Da Bruxelles i paletti per la privatizzazione di Tirrenia

Dopo lunghi e difficili negoziati tra Roma e Bruxelles, la Commissione europea, fissando precise condizioni, ha dato un primo, importante via libera alla riorganizzazione del trasporto marittimo pubblico italiano. Operazione che, secondo i piani del governo, sarà realizzata attraverso la privatizzazione della Tirrenia e forse anche delle società di navigazione regionali. «È una notizia positiva», ha commentato il commissario Ue ai Trasporti Antonio Tajani, perchè «si è riusciti a raggiungere un’intesa tra Roma e Bruxelles». Il meccanismo complessivo di privatizzazione proposto dall’Italia, ha aggiunto Tajani, è quindi risultato «in linea con le regole europee. Ora però bisogna fare presto».
Sull’Italia pende una procedura d’infrazione aperta per violazione del regolamento Ue sul cabotaggio marittimo, procedura che porterà quasi certamente la Commissione europea a esaminare, all’inizio del prossimo anno, la richiesta di messa in mora. A mettere nero su bianco la luce verde di Bruxelles - ma anche tutte le condizioni a cui essa è stata subordinata - è stato il direttore generale dei Trasporti dell’esecutivo comunitario, Matthias Ruete, in una lunga lettere inviata al rappresentante permanente dell’Italia presso l’Ue, l’ambasciatore Ferdinando Nelli Feroci. Nelle 8 pagine del documento si ricorda innazitutto che «la privatizzazione della Tirrenia non è stata in alcun modo sollecitata dalla Commissione europea». E che la decisione di vendere in blocco la società, piuttosto che fare gare per l’aggiudicazione di singoli contratti di servizio pubblico, «forza non poco» le regole in materia di cabotaggio marittimo poichè mette automaticamente fuori gioco gli armatori non interessati a rilevare l’azienda. Dopo queste premesse, Ruete osserva però che alla luce del radicale riassetto prospettato dall’Italia per il settore e delle sue conseguenze sociali, le modalità proposte dal governo italiano, «in linea di principio e in quest’unica occasione, sono accettabili». Sempre che vengano rispettate le condizioni indicate e concordate con Bruxelles.

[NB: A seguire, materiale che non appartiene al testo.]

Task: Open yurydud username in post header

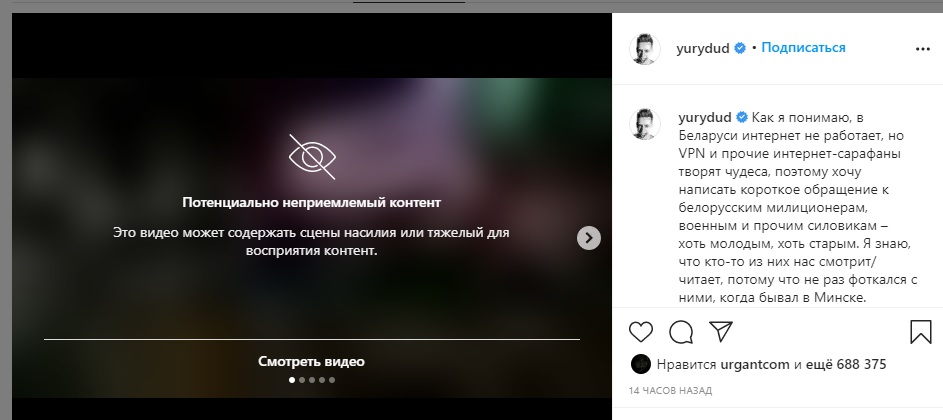Action: coord(702,49)
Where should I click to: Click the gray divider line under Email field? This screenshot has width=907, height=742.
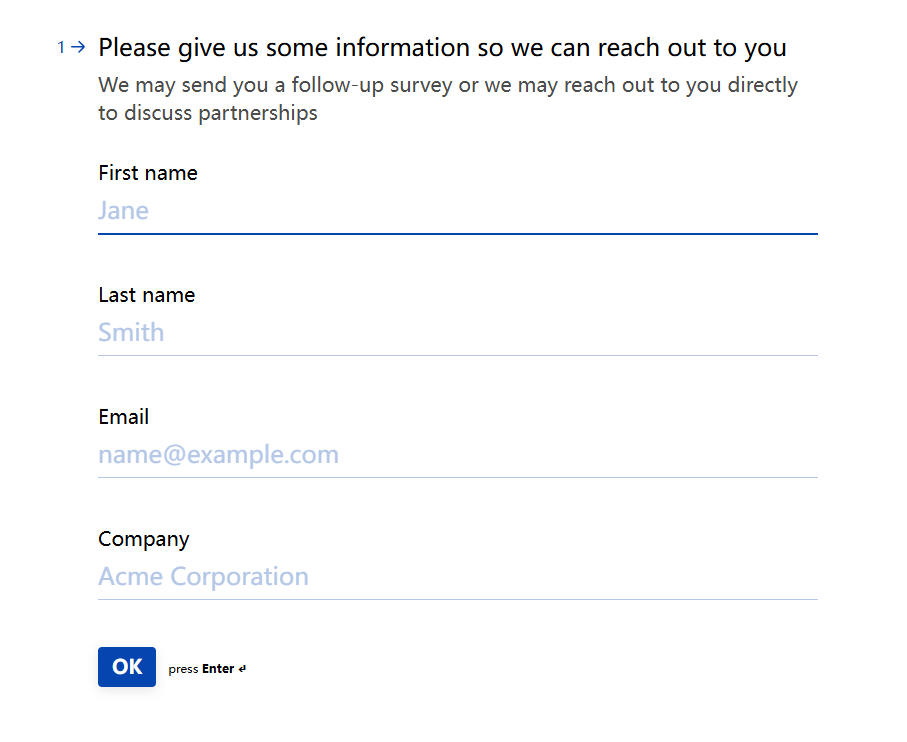[457, 477]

L’Italia dovrà limitare allo stretto indispensabile il servizio pubblico e, in questa ottica, fornire alla Commissione informazioni supplementari sui collegamenti tra Genova e il nord della Sardegna, tra Civitavecchia e Olbia, tra l’Italia e l’Albania, nonchè sui servizi Caremar nel Golfo di Napoli e l’aumento delle frequenze estive dei collegamenti svolti da Tirrenia.